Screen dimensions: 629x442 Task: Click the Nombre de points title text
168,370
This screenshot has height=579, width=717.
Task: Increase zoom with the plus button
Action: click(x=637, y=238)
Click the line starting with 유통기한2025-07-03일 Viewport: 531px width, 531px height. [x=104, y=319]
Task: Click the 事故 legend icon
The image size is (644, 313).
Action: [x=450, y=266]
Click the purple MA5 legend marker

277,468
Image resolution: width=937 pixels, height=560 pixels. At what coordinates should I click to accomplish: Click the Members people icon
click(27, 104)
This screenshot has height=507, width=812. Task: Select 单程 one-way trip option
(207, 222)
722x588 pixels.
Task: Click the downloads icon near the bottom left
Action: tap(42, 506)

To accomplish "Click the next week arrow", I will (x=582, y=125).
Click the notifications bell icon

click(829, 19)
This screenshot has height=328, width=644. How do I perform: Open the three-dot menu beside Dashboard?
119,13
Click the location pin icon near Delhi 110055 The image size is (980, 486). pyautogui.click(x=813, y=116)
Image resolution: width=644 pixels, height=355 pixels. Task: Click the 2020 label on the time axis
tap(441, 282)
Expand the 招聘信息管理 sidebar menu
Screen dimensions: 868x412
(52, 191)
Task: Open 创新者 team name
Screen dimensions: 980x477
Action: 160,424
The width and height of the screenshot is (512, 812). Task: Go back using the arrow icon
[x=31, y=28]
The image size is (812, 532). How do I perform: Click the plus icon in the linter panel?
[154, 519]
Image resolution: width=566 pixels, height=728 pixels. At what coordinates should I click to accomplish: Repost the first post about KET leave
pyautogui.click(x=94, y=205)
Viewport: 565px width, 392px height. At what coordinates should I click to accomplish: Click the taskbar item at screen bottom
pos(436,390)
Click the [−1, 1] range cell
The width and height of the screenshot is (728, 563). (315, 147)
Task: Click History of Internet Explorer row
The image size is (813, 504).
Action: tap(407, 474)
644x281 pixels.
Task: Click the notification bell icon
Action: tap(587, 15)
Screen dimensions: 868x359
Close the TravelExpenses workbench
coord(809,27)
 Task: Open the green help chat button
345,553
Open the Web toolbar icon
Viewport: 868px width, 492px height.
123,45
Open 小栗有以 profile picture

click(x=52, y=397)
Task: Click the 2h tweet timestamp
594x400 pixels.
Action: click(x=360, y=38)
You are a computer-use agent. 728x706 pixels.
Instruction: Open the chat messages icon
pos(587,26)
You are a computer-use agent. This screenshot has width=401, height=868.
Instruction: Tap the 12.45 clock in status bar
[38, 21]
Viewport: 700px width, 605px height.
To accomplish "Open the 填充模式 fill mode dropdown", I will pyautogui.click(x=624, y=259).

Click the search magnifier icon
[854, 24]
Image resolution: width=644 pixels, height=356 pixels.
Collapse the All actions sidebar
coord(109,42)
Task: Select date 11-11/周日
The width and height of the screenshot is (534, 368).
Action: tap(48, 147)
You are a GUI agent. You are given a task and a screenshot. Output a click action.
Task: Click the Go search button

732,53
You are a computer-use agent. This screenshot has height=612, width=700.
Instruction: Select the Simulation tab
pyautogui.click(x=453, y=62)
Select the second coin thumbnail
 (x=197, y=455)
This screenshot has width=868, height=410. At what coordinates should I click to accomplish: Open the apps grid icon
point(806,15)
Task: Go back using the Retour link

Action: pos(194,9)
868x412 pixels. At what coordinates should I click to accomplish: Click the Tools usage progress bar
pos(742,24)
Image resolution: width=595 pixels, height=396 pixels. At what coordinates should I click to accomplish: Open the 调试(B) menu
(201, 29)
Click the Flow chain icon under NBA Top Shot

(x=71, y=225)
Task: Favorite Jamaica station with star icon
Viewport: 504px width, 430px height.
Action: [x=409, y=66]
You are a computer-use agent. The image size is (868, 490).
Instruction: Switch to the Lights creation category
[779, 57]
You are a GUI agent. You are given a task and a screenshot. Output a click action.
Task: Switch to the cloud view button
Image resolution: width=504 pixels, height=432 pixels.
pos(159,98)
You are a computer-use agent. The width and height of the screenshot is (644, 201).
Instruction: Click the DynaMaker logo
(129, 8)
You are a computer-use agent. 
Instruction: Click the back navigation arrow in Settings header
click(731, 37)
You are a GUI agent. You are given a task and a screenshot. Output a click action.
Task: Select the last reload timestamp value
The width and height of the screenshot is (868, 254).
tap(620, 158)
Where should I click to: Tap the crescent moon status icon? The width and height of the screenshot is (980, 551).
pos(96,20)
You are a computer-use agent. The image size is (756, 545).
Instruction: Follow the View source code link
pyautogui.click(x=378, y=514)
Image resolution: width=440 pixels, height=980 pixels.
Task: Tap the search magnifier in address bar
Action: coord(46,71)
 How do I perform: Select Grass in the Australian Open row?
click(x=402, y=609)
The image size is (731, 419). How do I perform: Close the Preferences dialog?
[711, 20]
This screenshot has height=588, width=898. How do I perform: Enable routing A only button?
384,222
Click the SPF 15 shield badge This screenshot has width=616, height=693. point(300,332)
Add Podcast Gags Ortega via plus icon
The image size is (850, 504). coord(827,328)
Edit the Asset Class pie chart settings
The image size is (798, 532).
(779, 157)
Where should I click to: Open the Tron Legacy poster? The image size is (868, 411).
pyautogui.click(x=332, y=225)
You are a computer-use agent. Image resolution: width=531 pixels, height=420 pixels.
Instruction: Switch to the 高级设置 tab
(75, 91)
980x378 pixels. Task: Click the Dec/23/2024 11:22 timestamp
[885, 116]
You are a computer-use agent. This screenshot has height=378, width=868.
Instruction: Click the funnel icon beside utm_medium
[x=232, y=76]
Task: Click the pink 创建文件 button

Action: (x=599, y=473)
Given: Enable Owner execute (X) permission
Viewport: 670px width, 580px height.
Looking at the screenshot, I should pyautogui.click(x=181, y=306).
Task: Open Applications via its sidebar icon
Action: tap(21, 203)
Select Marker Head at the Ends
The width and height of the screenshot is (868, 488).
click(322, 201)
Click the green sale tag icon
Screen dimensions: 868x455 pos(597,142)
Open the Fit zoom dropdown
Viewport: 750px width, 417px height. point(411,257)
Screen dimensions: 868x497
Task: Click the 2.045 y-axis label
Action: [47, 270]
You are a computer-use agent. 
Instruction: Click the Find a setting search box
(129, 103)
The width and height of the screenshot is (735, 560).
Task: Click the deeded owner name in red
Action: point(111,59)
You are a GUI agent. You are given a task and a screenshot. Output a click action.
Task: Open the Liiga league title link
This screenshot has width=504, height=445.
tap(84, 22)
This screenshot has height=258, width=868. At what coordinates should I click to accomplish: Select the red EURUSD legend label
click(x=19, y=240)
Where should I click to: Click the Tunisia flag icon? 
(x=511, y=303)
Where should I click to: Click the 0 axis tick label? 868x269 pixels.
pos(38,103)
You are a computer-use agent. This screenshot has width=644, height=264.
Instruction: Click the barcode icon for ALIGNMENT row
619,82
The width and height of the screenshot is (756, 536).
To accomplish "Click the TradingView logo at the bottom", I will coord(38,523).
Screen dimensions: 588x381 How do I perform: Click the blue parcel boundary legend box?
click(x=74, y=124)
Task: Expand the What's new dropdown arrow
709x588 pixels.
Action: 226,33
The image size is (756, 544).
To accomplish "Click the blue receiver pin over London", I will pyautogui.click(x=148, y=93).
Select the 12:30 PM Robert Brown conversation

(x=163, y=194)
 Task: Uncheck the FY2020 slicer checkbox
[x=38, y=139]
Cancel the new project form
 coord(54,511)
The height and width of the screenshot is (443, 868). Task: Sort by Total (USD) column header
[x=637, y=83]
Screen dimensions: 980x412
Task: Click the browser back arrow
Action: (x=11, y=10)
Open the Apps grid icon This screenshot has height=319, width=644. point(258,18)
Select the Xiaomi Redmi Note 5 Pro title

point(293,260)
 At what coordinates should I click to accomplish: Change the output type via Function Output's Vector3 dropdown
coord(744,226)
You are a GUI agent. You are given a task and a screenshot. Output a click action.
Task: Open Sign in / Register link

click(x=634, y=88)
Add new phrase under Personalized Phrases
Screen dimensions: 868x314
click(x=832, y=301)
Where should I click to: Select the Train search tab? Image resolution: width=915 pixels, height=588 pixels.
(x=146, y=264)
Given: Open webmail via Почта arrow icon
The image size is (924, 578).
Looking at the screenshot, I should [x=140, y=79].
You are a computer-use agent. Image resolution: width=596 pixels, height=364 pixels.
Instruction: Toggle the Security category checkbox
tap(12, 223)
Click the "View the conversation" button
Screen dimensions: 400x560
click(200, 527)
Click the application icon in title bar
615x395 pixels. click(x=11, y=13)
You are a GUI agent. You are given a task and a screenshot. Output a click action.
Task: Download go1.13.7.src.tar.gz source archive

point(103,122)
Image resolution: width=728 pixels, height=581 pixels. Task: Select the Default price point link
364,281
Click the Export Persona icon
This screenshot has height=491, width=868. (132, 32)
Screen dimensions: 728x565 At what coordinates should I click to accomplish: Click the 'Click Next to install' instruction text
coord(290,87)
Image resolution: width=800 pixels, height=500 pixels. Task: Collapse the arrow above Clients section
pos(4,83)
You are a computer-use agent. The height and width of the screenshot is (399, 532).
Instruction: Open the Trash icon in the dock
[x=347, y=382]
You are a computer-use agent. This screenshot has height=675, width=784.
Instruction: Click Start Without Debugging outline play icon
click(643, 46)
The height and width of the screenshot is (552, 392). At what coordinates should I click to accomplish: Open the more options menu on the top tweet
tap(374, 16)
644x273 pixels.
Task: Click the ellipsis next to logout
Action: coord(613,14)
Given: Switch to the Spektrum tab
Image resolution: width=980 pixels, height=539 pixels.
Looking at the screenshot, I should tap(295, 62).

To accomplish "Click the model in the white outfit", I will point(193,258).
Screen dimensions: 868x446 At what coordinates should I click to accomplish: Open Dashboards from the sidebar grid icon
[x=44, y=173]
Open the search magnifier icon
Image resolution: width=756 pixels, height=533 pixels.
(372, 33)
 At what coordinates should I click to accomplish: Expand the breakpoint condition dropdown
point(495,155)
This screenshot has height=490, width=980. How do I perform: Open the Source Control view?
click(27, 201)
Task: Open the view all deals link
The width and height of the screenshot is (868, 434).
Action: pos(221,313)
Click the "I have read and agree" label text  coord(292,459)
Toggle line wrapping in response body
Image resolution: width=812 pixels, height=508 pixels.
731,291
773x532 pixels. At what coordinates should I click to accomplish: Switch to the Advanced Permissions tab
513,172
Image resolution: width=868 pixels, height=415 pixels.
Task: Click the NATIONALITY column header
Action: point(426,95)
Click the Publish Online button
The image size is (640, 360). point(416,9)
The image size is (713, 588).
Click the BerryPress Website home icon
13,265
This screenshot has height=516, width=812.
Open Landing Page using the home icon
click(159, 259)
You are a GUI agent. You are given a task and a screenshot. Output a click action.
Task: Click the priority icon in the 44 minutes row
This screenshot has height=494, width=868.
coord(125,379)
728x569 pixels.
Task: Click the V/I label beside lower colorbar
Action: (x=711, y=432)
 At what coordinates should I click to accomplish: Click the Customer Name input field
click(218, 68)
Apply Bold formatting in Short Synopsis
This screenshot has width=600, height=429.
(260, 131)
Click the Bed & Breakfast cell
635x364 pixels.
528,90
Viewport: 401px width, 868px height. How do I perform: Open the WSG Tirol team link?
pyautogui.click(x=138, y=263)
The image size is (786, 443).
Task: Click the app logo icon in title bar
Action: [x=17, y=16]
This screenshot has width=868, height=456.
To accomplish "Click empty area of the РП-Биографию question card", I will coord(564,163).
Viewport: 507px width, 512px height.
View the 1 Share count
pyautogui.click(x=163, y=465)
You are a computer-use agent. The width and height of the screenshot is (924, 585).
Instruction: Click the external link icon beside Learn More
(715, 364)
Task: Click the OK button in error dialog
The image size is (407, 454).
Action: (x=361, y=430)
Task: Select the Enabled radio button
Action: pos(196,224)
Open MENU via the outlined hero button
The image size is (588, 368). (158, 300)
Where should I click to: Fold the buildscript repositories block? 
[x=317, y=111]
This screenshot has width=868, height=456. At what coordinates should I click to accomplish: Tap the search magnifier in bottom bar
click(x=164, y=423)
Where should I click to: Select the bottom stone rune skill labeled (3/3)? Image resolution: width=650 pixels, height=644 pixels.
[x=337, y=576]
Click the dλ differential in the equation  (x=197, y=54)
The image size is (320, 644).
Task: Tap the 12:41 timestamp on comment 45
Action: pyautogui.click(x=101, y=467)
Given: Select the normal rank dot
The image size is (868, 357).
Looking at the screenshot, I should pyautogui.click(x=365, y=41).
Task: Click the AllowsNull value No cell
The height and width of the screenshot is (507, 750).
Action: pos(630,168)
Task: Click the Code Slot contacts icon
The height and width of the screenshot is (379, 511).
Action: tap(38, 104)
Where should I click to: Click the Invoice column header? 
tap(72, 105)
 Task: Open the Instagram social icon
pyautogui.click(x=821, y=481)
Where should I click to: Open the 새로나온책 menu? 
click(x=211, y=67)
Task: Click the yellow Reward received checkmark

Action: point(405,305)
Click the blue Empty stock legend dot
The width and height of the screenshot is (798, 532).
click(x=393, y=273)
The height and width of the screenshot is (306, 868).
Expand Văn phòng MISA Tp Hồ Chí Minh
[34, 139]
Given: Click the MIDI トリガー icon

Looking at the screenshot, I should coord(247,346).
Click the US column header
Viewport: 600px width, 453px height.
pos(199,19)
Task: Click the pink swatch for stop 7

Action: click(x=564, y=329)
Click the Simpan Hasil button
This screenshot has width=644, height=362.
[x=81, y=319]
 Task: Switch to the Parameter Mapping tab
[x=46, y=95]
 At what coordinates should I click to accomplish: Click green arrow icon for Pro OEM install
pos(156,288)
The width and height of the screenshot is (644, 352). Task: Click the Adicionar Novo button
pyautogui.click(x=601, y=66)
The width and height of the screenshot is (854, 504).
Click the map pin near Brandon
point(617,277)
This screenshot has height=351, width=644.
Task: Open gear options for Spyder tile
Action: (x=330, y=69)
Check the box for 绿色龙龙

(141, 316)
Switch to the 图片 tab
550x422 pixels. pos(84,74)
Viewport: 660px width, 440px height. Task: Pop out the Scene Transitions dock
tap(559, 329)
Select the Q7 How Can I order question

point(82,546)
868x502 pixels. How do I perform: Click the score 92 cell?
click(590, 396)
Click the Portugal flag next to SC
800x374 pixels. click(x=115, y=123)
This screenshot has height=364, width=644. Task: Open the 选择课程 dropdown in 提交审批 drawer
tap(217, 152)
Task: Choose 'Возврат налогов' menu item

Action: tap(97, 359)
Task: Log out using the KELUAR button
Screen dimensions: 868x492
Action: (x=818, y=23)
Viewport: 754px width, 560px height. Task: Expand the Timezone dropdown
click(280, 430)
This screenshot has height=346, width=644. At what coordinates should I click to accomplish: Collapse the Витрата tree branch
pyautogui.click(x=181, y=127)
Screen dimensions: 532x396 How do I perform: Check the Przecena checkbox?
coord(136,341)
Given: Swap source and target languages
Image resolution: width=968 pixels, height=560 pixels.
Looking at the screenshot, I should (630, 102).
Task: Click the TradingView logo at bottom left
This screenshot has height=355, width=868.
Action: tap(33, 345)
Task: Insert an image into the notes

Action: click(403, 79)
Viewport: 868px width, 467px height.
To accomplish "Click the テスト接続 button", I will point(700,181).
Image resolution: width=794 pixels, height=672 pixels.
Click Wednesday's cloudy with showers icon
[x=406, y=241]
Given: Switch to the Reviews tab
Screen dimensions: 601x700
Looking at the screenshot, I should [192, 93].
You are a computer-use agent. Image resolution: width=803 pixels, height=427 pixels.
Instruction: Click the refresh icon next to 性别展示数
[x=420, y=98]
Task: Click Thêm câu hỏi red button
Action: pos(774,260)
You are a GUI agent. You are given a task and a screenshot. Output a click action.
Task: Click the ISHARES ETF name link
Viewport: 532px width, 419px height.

● **TASK DESCRIPTION**: Count the lines of the records that include the word "TradingView". Give the number by itself.

● **FINAL ANSWER**: 2